New data from the Australian Institute of Health and Welfare (AIHW) shows the number of patients being treated from Australia’s public hospital elective surgery waiting lists increased during 2020–21 as the hospitals worked to clear a backlog left by COVID-19 suspensions the previous year.
‘To ensure the health system maintained adequate capacity to manage the COVID-19 pandemic, non-urgent elective surgery was suspended nationally in March 2020. This reduced the number of elective surgeries performed in the 2019–20 reporting period and contributed to creating a ‘backlog’ of surgeries that had been delayed,’ said AIHW spokesperson Dr. Adrian Webster.
‘Nationally, there were 754,600 admissions to hospital from the public elective surgery waiting lists in 2020–21, up from 688,000 admissions in 2019–20 but slightly lower than the 758,000 admissions in 2018–19.’
Information on public hospital elective surgery waiting times in 2020–21 has been released with national, state and territory, local hospital network and hospital-specific data on the AIHW’s MyHospitals platform.
The data show that half (50%) of all public elective surgery waiting list patients were admitted for their procedures within 48 days (up from 39 days the previous year). The proportion of patients who waited longer than 365 days to be admitted was 7.6% in 2020–21 (up from 2.8% in the previous year).

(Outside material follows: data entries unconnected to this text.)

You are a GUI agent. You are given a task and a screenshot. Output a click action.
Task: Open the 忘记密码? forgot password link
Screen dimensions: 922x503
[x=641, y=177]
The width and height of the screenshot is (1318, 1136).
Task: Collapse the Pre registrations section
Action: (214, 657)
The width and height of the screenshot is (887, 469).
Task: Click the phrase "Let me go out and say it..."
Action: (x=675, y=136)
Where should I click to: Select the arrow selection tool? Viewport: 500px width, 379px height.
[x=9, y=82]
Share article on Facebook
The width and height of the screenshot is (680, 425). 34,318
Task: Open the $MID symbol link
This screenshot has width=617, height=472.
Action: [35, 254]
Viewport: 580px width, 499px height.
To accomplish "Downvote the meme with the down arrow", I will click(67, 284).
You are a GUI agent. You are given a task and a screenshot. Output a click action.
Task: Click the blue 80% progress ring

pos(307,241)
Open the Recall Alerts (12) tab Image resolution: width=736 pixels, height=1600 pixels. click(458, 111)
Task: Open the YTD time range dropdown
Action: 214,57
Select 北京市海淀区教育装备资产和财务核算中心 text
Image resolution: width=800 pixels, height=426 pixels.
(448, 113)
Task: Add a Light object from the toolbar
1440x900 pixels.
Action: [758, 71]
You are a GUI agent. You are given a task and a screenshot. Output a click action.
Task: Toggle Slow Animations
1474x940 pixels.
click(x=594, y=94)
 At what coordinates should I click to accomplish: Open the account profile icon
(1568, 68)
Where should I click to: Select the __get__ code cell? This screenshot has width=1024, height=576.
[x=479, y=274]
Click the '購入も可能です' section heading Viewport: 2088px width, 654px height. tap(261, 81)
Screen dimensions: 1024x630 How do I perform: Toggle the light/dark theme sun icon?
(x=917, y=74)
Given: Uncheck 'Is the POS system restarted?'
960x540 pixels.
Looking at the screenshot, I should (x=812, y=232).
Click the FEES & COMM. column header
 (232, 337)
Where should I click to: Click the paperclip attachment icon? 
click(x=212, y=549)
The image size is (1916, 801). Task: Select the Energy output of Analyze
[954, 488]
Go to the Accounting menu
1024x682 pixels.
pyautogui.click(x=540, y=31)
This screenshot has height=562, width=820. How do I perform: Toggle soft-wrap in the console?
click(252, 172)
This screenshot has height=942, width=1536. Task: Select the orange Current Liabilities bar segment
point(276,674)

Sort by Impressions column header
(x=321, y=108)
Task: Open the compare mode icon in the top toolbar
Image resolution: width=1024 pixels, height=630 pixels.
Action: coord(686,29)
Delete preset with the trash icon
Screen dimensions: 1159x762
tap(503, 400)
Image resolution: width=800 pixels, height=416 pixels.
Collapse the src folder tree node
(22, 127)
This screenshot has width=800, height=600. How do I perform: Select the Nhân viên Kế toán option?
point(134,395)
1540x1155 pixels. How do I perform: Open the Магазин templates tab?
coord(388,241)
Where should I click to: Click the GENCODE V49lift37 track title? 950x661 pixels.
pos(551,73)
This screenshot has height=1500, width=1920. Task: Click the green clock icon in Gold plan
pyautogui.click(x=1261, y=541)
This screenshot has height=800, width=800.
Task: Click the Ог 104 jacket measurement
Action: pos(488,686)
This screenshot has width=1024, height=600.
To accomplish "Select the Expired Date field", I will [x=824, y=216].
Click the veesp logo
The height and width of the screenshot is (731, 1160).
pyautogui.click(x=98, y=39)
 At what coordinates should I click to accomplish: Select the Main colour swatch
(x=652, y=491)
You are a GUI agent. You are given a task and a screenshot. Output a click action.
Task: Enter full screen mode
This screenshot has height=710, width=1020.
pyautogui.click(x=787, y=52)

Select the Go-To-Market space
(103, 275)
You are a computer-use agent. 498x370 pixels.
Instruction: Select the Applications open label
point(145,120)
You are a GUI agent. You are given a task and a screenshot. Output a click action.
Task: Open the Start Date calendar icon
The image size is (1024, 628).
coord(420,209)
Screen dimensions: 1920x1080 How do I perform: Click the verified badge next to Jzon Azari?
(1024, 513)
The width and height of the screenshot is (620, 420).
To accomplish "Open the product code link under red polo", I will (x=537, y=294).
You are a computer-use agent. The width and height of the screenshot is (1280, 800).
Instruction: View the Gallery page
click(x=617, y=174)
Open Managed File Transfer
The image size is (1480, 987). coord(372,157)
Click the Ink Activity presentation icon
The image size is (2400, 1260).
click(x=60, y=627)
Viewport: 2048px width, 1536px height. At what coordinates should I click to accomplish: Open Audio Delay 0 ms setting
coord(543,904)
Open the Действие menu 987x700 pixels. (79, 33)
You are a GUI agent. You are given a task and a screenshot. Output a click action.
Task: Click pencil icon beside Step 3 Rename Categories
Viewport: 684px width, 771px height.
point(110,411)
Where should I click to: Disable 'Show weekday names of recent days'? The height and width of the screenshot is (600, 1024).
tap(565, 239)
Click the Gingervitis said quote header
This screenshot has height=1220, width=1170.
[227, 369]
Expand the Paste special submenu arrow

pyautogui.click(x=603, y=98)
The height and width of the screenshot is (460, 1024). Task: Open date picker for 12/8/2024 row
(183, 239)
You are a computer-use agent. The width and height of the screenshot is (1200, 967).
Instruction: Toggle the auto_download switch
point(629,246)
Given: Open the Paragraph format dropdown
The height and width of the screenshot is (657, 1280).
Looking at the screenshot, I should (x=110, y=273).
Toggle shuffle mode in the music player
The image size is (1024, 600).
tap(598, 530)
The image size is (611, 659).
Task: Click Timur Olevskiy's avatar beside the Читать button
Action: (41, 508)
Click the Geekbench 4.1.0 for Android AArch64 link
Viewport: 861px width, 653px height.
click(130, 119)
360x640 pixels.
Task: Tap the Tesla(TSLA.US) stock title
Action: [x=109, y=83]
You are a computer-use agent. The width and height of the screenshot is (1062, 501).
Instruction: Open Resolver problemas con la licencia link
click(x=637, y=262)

Waiting times for most intended procedures increased between 2019–20 and 2020–21.
As seen in previous years, Aboriginal and Torres Strait Islander people tended to wait longer than other Australians for elective surgery, with a median wait time of 57 days, compared to 48 days for other Australians.
Alongside the increase in admissions to hospital from the waiting lists, there was also an increase in the number of people being added to the waiting lists. There were 893,000 patients added to elective surgery waiting lists in 2020–21, up from 838,000 the previous year, and similar to the number added in 2018–19.
‘While this release does not include information on the 2021–22 suspension of non-urgent elective surgery in some jurisdictions, it provides valuable insight into Australia’s public hospital system. This, and the AIHW’s ongoing monitoring, will contribute to the evidence-base and inform future decisions,’ Dr. Webster said.
Data on elective surgery waiting times for the period of 1 July 2021 to 30 June 2022 will be released in late 2022.
Information on Emergency department care in 2020–21 was released by the AIHW in December 2021.